Monippally is a small village in Kottayam district, Kerala, South India. Formerly known as 'Mohanappally' (Beautiful Place) or 'Munippally' (Temple of Munis, Sage or Saints). In her yesteryears, Monippally was a famous ginger cultivation area in Central Travancore. Dry Ginger, Turmeric and Kacholam were the main attractions of trade.

==Location==
Monippally town is located in between Kuravilangad and Koothattukulam on the M C Road (SH1). This village is part of Uzhavoor Grama Panchayat in Meenachil (Pala) Taluk. Uzhavoor, Veliyannoor, Koothattukulam, Vazhithala, Achickal, Elanji, Njeezhoor and Kuravilangad are the neighboring areas. The nearest municipality is Pala.

==Economy==
Monippally's non-resident population has always had a significant impact on its economy.

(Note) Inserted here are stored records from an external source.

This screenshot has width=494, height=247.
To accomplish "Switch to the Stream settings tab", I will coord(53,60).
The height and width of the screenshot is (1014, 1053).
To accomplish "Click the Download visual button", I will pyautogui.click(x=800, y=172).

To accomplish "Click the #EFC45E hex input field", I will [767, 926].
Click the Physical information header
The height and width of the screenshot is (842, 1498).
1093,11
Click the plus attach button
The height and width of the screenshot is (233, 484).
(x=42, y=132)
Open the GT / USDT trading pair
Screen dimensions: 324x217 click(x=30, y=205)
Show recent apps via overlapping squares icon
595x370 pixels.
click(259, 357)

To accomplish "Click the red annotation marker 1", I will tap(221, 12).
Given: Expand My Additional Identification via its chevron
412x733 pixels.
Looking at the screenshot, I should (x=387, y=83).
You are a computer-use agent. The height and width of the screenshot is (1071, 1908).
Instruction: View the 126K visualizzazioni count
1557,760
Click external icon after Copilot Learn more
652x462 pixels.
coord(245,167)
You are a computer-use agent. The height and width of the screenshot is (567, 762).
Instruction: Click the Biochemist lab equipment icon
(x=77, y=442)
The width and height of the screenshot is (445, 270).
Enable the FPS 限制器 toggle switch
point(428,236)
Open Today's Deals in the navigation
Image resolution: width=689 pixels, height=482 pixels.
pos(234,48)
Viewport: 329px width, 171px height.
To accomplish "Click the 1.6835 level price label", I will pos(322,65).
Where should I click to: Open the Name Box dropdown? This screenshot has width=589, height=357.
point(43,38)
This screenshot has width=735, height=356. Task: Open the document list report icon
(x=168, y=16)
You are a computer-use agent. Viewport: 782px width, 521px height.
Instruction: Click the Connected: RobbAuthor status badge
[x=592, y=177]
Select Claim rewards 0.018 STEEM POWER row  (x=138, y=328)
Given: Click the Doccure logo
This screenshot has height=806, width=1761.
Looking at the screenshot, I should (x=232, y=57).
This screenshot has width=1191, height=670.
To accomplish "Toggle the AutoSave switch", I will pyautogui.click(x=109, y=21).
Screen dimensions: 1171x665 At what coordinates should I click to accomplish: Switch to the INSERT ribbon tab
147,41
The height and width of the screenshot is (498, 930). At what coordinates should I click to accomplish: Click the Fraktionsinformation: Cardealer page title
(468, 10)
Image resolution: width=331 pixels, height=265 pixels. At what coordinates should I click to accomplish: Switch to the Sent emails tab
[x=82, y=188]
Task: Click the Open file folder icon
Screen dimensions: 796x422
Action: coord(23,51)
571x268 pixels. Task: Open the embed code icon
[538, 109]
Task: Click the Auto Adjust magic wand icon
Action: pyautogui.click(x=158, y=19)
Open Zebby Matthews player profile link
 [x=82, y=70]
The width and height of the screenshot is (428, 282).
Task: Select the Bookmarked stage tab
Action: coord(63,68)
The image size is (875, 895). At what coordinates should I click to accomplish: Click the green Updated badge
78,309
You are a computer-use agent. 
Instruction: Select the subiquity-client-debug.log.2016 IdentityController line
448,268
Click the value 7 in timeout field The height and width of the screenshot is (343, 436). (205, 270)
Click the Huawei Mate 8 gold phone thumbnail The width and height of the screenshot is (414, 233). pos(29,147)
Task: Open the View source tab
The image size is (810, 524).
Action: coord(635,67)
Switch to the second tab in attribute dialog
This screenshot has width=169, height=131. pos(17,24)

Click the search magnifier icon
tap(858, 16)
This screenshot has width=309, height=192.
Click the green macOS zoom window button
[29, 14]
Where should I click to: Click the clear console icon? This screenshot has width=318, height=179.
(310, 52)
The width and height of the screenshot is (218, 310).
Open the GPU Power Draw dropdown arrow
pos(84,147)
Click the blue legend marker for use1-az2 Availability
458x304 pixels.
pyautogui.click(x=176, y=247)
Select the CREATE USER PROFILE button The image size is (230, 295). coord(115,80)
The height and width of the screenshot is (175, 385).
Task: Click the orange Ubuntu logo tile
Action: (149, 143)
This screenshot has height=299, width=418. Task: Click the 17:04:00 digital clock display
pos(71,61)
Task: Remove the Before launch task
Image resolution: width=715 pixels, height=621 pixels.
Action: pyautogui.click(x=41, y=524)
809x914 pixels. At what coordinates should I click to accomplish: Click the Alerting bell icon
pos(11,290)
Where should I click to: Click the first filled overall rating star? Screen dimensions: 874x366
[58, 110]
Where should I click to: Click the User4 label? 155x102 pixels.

But agriculture is the soul of Monippallians, and is critically important to its economy. Villagers are engaged in crop plantations of rubber, cocoa, vanilla, black pepper, ginger and turmeric. Due to a large amount of emigration, and thus a large amount of foreign cash flowing into the village, the village has a very high social life index - very high literacy rates and high occurrence of "creature comforts".

==Education==
There's a strong emphasis on education and healthcare - there are seven schools and three hospitals within a 4 km² area. As well as five catholic churches and one Hindu temple.
The area was rich in ginger cultivation. The first ginger Co-operative Society (Monippally Marketing Co-operative Society) was founded here.

The late senior congress leaders M. A. John and Adv K. Joseph Monippally (Farmers Leader, Veteran Co-operator) hailed from this village.